*DATA EXCERPTS:*

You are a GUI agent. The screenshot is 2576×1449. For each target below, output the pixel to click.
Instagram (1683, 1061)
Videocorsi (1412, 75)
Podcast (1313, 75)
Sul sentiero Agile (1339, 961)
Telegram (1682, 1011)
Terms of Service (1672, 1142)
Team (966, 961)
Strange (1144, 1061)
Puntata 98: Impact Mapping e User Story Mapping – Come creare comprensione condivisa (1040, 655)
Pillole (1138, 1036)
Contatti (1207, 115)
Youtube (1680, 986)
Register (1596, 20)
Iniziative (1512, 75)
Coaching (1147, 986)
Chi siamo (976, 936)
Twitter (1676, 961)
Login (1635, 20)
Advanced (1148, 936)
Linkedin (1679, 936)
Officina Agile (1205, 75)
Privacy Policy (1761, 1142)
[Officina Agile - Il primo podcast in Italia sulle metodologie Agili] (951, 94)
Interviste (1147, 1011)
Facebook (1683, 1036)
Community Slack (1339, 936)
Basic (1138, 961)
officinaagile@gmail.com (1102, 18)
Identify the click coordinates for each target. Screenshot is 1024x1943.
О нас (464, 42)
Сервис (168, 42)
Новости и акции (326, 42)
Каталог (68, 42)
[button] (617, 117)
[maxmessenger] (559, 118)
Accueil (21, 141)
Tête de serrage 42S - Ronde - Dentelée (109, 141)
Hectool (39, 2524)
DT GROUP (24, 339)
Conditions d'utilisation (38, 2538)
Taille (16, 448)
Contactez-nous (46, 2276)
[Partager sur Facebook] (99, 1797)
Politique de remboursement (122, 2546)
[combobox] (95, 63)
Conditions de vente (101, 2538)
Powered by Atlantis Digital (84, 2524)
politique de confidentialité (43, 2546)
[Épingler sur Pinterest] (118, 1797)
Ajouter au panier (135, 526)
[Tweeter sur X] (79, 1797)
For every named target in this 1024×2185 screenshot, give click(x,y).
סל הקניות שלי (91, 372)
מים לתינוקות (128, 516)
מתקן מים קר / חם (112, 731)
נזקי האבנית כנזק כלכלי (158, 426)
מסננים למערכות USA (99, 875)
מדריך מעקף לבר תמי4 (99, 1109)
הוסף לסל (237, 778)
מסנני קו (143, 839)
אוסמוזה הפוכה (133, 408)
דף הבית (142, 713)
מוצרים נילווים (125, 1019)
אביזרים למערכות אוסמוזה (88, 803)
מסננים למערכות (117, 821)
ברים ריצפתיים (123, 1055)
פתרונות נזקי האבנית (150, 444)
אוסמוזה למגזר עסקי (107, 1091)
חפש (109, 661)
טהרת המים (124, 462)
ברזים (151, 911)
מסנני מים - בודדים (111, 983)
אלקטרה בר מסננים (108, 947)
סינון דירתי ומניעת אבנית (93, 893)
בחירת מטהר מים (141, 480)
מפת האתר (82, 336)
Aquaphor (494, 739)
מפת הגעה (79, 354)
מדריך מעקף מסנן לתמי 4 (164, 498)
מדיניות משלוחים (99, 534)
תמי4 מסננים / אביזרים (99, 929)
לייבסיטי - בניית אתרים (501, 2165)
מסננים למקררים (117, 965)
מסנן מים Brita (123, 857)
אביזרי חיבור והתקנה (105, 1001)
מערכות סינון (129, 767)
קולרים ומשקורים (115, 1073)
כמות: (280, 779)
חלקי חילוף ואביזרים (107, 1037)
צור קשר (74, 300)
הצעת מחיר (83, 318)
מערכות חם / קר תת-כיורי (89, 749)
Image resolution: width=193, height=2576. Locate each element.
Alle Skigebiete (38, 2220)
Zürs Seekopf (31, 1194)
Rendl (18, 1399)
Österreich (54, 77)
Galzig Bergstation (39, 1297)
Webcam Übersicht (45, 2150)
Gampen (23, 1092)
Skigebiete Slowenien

*INSTRUCTIONS TO FOLLOW:*
Every line above from the line with "מדריך מעקף מסנן לתמי 4 (164, 498)" to the line with "Rendl (18, 1399)", both included, must be reproduced exactly, and no other line may appear.

*TASK ANSWER:*
מדריך מעקף מסנן לתמי 4 (164, 498)
מדיניות משלוחים (99, 534)
תמי4 מסננים / אביזרים (99, 929)
לייבסיטי - בניית אתרים (501, 2165)
מסננים למקררים (117, 965)
מסנן מים Brita (123, 857)
אביזרי חיבור והתקנה (105, 1001)
מערכות סינון (129, 767)
קולרים ומשקורים (115, 1073)
כמות: (280, 779)
חלקי חילוף ואביזרים (107, 1037)
צור קשר (74, 300)
הצעת מחיר (83, 318)
מערכות חם / קר תת-כיורי (89, 749)
Image resolution: width=193, height=2576. Locate each element.
Alle Skigebiete (38, 2220)
Zürs Seekopf (31, 1194)
Rendl (18, 1399)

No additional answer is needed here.